Site preference and diffusion of hydrogen during hydrogenation of Mg: A first-principles study

•The early stage of Mg hydrogenation is studied via first-principles calculations.•Two equal paths for hydrogen penetration through Mg surface are obtained.•Subsurface Mg vacancy can trap at most six hydrogen atoms.•Subsurface Mg vacancy has little effect on diffusion property of hydrogen near it.

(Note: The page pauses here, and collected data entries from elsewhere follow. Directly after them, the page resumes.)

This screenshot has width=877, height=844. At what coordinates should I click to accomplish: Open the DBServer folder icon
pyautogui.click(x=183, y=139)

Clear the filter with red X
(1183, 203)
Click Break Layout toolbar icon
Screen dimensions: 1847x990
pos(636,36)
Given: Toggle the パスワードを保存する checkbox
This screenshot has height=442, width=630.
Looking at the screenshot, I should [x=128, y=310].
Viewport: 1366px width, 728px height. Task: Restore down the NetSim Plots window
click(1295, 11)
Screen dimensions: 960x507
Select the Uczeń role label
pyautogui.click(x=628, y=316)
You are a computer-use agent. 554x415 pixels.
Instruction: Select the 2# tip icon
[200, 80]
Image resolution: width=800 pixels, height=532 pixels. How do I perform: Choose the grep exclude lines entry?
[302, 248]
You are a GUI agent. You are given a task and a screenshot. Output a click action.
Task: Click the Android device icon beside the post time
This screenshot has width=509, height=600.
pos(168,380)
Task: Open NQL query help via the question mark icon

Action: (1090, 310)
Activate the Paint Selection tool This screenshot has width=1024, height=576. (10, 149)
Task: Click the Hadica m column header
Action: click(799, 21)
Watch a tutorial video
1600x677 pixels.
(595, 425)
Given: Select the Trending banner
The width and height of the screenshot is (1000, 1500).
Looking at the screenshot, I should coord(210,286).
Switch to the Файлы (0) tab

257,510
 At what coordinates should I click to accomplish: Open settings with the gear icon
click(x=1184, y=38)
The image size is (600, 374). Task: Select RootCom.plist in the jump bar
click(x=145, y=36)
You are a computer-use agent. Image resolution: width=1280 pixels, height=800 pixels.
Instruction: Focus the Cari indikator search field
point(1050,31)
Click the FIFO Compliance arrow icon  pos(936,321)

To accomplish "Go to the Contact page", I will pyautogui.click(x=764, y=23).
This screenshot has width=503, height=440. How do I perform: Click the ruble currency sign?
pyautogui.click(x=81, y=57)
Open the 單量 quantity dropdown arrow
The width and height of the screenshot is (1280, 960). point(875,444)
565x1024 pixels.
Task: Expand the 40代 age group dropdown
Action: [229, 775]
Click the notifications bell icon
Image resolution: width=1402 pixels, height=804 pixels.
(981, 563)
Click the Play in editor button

First-principles calculations are used to investigate the site preference and diffusion of hydrogen in the initial stage of hydrogenation of Mg. The fcc-hollow site and the tetrahedral site are found to be the energetically favorable sites for hydrogen atom on and below Mg(0001) surface, respectively. When a hydrogen atom diffuses into the bulk Mg, it has to firstly overcome an energy barrier of 0.45 eV. There exist two different diffusion pathways with this energy barrier, which start from two possible surface adsorption sites. While a lower barrier of 0.31 eV is necessary for hydrogen further diffusion into the bulk region. The effect of the subsurface vacancy on hydrogenation is also investigated in terms of hydrogen trapping and diffusion barrier. At most six hydrogen atoms can be trapped by a single Mg vacancy in the subsurface. It is required at least 0.40 eV for the trapped hydrogen to escape from the vacancy. This trapping property and relatively large diffusion barrier to escape from the vacancy would prevent further diffusion of hydrogen into Mg during the initial stage of hydrogenation. The vacancy, however, has little influence on the diffusion property of its neighboring hydrogen atom.